To the MIME working group: I posted this to the PEM development
mailing list, and I'd like to get some reactions from you MIME folks
too. I'm not on the MIME mailing list, so please reply directly to me
as well as the MIME mailing list.
---------------------------------------------------------------------
To: The PEM development committee
From: Philip Zimmermann, prz(_at_)sage(_dot_)cgd(_dot_)ucar(_dot_)edu
Re: A refinement to Radix-64?
Well, I know it's disasterously late to make any suggestions about
changing PEM format, but this one might be painless enough and
compelling enough to entertain.
As you all know, RFC1113 currently uses the following table
(represented in C) for binary-to-ASCII radix 64 notation...
char bintoasc[] =
"ABCDEFGHIJKLMNOPQRSTUVWXYZabcdefghijklmnopqrstuvwxyz0123456789+/";
Now we've all done enough programming to have at one time or another
written a binary-to-hex conversion function that uses the following
table...
char bintohex[] =
"0123456789ABCDEF";
This ordering of characters has been the universal representation of
radix-16 numbers since IBM (I guess it was) introduced it in the
stone age. It is used for all kinds of applications for dumping
bits in a form convenient for printing.
In fact, this radix-16 table can be used in that form to display
numbers in any base from 2 to 16, by using the appropriate left
subset of the table. The digits are in that same order for any radix
up to 16. Not to belabor the obvious, but note that the table is
merely an extension of the digits "0123456789", with some extra
digits added to bring it up to 16 digits. They didn't invent a new
sequence from scratch-- they just added more, leaving the old decimal
sequence intact. It would not have been as appealing if they had
just invented any arbitrary character sequence for the 16 hex digits.

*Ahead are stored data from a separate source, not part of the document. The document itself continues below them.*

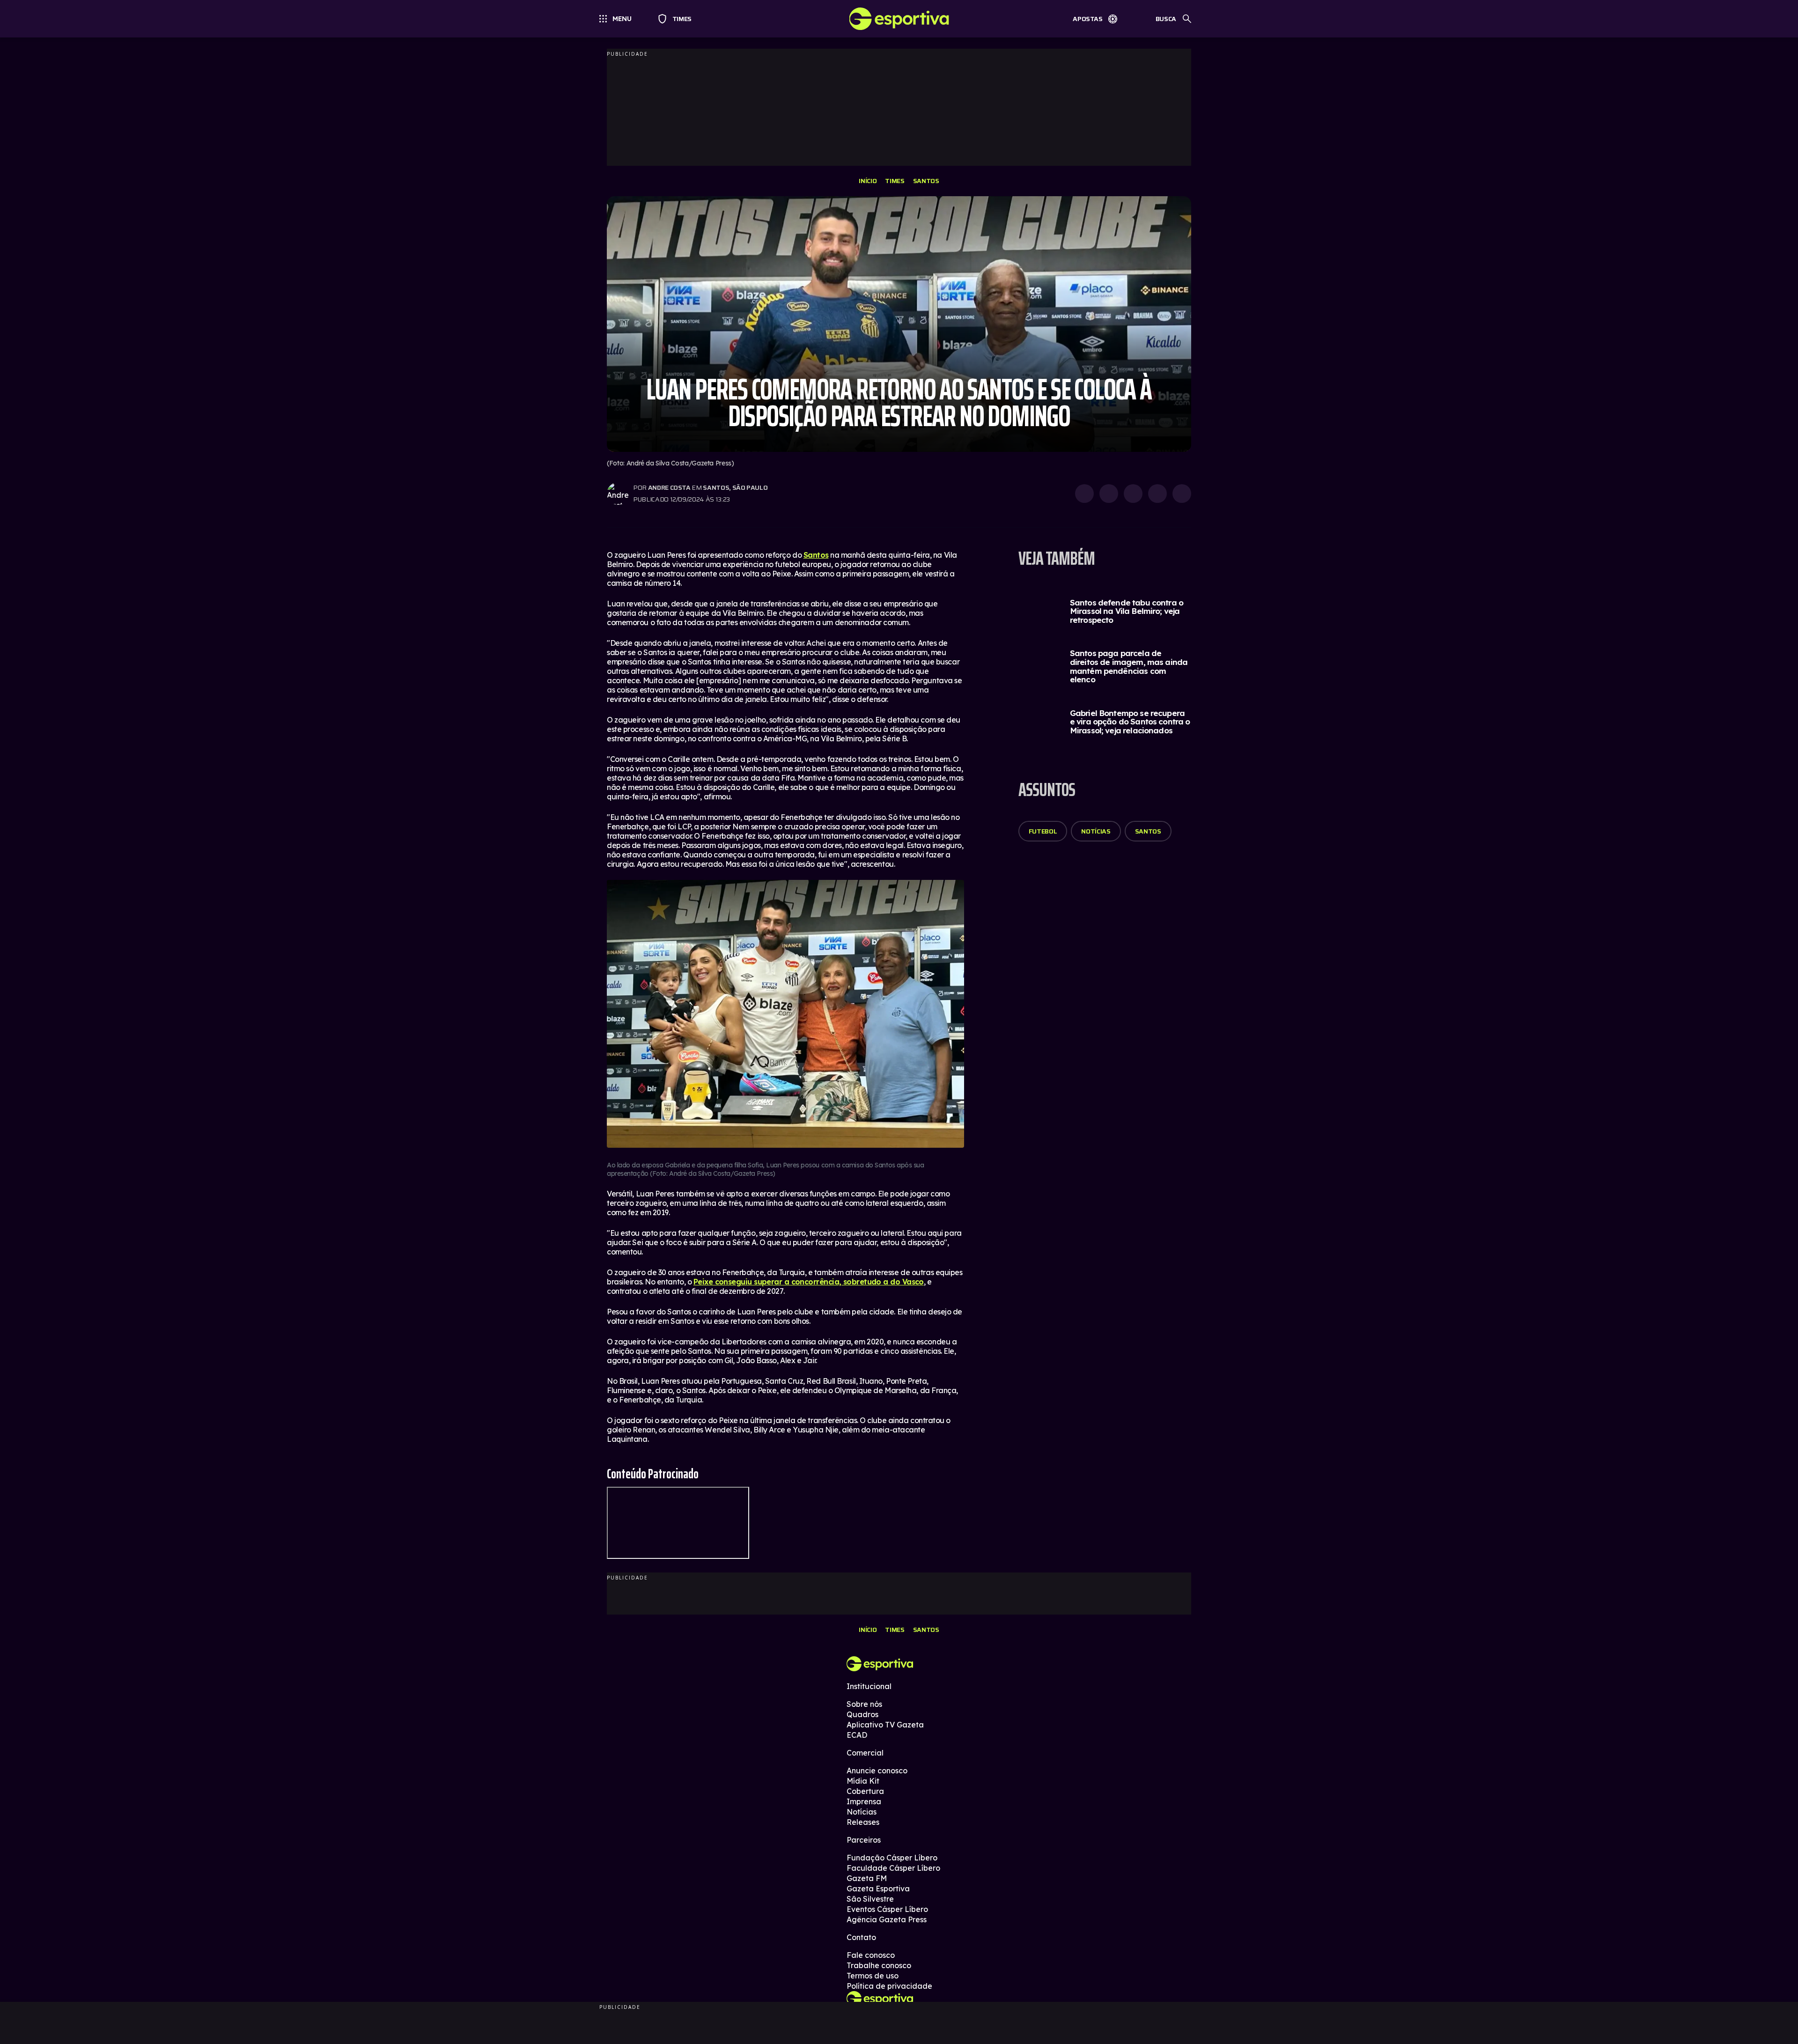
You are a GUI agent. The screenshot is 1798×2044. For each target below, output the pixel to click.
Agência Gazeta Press (887, 1919)
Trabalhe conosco (879, 1965)
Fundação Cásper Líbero (892, 1857)
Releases (863, 1822)
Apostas (1088, 19)
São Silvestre (870, 1899)
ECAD (857, 1735)
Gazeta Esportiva (878, 1888)
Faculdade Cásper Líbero (893, 1868)
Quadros (862, 1714)
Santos (926, 181)
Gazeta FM (867, 1878)
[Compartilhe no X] (1133, 493)
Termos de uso (873, 1975)
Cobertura (865, 1791)
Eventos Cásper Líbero (887, 1909)
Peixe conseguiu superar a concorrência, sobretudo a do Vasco (808, 1281)
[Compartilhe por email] (1181, 493)
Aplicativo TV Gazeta (885, 1724)
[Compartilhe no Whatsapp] (1108, 493)
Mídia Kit (863, 1781)
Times (678, 19)
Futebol (1043, 831)
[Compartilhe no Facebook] (1157, 493)
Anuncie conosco (877, 1770)
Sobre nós (864, 1704)
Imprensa (864, 1801)
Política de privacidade (889, 1986)
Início (868, 181)
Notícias (1095, 831)
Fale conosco (871, 1955)
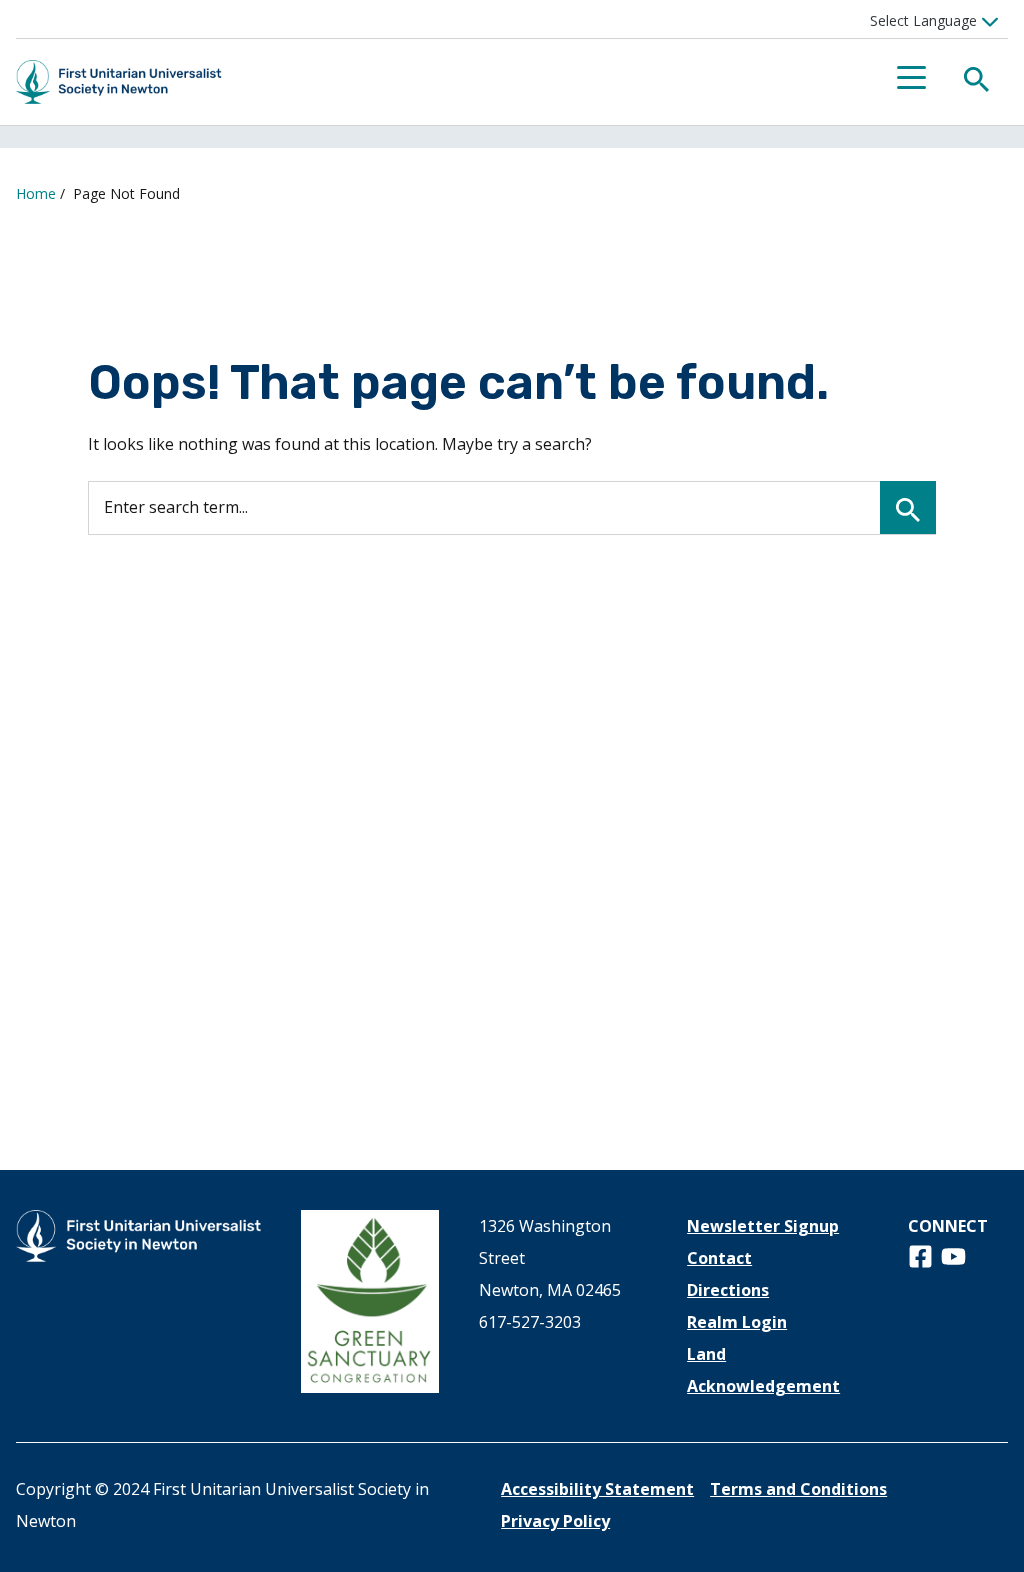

Well, this RFC1113 method of displaying numbers in a kind of radix 64
could also be used in many of the same applications that were
formerly done in hex, but more compactly. That's why it was invented.
But not just for PEM-- it could replace hex in may other applications
as well. That would be nifty, possibly becoming as widely known as
the old standard hex representation.
But it sure would be neater if this new radix-64 sequence would leave
the old radix-16 sequence intact, and just added to it. Just like
the radix-16 just added more digits to radix-10. So why not make the
radix-64 sequence like this:
char bintoasc[] =
"0123456789ABCDEFGHIJKLMNOPQRSTUVWXYZabcdefghijklmnopqrstuvwxyz+/";
It's exactly the same set of characters, but reordered to build on
the radix-10 and radix-16 sets. And like the radix-16 set, left
substrings could be used for any radix less than 64. If someone had
an exotic need for a radix-32, for example, the same ordering could
be used. This sequence would be more "mathematically correct" (at
least historically) for representing radix 64. This sequence would
have wider utility than merely as an email transport armor-- it would
become *THE* new (begin underline and boldface) RADIX-64! (end
underline and boldface) It could become generally useful as a way of
representing numbers in base 64, just as standard hex became THE way
of representing numbers in base 16. Maybe future versions of C would
include it as a new printf numeric format descriptor, like "%x" is
today. Well okay, let's not get too grandiose here-- I was just
trying to emphasize the point.
Well, I doubt that radix 64 ever catches on like hex did, despite
it's compactness. Hex represents nybbles, which is more convenient
for aligning with byte boundaries. And radix 64 does have the + and
/ in it, which could mess up a C expression. But nobody is going to
mistake a dumped bit stream for a C expression anyway. Anyway, that
doesn't really seriously subtract from my arguments above.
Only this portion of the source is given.